RECORDS TO PROCESS –
────────

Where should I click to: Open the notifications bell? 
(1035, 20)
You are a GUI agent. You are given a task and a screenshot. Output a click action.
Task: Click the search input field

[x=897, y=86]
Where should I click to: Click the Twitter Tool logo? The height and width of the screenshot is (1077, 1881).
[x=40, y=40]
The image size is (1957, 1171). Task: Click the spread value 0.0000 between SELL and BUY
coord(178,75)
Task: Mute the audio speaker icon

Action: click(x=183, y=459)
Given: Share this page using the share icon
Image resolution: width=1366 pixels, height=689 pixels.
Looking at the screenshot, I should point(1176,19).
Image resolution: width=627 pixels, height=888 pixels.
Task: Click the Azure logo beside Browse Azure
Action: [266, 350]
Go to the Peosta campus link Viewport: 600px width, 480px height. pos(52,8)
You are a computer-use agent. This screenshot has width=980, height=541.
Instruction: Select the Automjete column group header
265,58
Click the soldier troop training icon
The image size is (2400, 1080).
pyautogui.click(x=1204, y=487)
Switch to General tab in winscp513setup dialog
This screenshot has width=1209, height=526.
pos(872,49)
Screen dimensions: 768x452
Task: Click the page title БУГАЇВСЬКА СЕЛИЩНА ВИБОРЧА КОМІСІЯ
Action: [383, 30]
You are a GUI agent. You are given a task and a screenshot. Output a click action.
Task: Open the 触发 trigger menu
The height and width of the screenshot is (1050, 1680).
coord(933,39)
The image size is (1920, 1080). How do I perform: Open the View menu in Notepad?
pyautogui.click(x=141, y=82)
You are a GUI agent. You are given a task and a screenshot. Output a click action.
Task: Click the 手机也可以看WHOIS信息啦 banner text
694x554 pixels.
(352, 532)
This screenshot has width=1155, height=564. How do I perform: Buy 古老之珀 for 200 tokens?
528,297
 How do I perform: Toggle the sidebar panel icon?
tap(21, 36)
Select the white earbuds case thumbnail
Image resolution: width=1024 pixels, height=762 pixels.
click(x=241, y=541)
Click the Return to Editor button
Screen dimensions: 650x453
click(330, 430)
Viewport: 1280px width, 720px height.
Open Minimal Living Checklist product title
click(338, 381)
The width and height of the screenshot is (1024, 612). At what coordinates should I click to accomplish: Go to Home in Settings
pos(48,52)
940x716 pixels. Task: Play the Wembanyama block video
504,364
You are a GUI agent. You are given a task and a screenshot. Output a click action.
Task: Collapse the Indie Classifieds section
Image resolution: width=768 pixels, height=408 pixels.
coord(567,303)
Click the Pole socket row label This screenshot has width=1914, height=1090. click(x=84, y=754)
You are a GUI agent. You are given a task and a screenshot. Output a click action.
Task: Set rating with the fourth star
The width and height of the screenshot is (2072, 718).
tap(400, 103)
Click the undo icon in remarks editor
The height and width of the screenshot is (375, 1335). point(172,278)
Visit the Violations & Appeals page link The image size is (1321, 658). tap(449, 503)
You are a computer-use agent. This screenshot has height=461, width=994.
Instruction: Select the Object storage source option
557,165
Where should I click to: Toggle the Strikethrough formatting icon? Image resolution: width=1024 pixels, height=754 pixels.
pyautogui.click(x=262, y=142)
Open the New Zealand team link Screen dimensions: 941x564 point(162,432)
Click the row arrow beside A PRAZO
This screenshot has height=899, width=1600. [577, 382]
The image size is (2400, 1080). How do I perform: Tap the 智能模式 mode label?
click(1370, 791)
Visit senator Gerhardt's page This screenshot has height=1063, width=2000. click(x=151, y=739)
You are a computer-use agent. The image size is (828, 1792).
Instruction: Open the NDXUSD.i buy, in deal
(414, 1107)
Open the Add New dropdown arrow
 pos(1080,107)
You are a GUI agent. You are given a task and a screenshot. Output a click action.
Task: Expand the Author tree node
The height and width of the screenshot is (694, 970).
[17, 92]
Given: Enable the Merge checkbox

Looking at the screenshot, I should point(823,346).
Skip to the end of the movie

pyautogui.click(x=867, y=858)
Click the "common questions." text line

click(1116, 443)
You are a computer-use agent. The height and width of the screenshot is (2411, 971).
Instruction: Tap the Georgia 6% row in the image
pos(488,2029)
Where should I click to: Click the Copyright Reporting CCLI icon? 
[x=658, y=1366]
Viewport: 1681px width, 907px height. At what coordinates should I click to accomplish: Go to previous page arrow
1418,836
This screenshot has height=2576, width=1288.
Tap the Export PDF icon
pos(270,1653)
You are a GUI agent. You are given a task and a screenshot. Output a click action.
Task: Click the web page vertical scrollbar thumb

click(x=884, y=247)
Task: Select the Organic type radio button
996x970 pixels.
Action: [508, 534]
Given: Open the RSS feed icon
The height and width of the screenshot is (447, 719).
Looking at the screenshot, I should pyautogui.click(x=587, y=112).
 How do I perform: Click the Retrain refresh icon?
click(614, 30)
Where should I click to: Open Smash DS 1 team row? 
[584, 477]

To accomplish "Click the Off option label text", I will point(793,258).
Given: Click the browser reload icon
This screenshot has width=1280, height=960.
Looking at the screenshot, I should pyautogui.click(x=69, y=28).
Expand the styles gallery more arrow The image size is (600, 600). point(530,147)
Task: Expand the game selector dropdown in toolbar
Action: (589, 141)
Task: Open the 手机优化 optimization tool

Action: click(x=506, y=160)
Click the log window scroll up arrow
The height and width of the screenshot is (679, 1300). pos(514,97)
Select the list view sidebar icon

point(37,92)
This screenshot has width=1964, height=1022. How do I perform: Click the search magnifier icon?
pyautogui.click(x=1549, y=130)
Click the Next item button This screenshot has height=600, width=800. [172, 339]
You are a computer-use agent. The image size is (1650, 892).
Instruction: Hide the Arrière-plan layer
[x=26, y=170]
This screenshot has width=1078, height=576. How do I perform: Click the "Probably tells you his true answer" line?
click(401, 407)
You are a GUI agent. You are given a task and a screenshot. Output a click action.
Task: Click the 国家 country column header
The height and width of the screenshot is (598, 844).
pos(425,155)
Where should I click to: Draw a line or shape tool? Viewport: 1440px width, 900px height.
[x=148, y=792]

────────

WORK REQUEST – Where a line in the records above contains the word "button", copy that line.

WRITTEN RESPONSE –
Click the Return to Editor button
Task: Select the Organic type radio button
Click the Next item button This screenshot has height=600, width=800. [172, 339]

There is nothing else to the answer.